So what's the solution? The author introduces a two-part framework. First, do the inner work to calm your own reactivity. Second, learn the outer work of skillful communication. One wing can't fly without the other. This module focuses on that crucial inner work.
Here’s the key insight. You must manage your own stress before you can manage your child's behavior. Most parenting books miss this. They offer strategies that are impossible to access when you're emotionally flooded. The author suggests a different starting point: mindfulness meditation. Research shows that consistent mindfulness practice can physically change your brain. It shrinks the reactive amygdala. It thickens the empathetic prefrontal cortex. This is neuroplasticity in action. You are literally rewiring your brain to be less reactive and more responsive.
This leads to another critical point. Acknowledge your feelings without judgment to regain control. When you feel anger or frustration rising, the first step is to simply notice it. You can say to yourself, "I'm feeling angry right now." Or, "I'm having the thought that I'm a terrible parent." This simple act of naming the emotion creates psychological distance. It separates you from the feeling. It keeps the emotion from consuming you. This practice, called mindful acknowledgment, unhooks you from the negative thought loop. It gives you a precious moment to pause, breathe, and choose a more skillful response.

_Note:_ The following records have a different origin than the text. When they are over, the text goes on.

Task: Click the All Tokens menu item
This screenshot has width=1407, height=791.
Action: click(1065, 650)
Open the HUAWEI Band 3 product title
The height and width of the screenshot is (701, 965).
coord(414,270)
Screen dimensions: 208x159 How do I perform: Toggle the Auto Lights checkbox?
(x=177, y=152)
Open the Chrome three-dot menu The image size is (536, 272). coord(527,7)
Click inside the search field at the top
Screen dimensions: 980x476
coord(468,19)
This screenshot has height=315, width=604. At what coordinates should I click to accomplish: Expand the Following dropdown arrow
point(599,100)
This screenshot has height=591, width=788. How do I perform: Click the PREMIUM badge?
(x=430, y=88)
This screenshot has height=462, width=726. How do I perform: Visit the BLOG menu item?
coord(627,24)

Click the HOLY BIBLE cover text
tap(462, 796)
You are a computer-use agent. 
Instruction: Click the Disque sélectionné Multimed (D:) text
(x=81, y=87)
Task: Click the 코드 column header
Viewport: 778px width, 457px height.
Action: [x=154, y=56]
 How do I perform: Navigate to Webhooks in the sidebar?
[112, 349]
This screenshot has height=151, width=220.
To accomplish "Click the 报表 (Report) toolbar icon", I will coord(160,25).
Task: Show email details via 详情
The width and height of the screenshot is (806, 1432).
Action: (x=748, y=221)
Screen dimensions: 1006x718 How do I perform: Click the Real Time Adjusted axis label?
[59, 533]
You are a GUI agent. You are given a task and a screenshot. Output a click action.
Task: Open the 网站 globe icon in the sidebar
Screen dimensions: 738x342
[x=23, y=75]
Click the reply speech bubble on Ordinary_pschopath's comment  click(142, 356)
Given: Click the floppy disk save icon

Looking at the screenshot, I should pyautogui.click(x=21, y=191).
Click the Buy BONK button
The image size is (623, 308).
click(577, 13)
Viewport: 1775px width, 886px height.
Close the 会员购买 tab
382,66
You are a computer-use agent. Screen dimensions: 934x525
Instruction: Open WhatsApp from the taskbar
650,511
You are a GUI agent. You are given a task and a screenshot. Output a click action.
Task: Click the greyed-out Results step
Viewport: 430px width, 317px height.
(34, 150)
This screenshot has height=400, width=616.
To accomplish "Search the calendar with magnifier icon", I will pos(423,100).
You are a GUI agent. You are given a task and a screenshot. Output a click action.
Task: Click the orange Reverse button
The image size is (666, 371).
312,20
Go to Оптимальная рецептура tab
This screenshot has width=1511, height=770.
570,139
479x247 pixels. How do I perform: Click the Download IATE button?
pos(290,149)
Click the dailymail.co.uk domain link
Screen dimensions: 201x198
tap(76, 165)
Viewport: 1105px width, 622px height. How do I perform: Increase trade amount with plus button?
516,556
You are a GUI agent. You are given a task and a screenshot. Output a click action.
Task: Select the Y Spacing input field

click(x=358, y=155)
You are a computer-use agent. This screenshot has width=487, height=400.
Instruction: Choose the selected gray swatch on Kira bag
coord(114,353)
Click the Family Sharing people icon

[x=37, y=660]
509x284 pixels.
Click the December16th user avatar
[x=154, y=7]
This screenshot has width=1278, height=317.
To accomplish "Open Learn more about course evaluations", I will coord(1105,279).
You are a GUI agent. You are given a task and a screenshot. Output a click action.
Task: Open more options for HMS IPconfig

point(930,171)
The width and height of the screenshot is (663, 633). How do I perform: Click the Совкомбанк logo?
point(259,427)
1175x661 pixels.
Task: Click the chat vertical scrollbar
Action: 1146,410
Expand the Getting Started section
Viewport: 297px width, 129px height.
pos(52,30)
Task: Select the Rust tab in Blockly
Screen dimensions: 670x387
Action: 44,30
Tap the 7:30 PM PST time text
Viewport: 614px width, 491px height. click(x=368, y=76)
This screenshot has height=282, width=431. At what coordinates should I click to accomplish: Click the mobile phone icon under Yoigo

Finally, the author insists that self-compassion is a non-negotiable tool for growth. After you lose your cool, the natural tendency is to beat yourself up. Thoughts like "I'm a terrible mother" create a spiral of shame. But shame is paralyzing. It leads to hiding, not change. The author draws on the work of researcher Kristin Neff. She introduces the three elements of self-compassion. First, self-kindness. Talk to yourself as you would a dear friend. Second, common humanity. Recognize that you are not alone in your struggles. Every parent makes mistakes. Third, mindfulness. Observe your self-critical thoughts without getting swept away by them. This approach allows you to learn from your mistakes instead of being defined by them.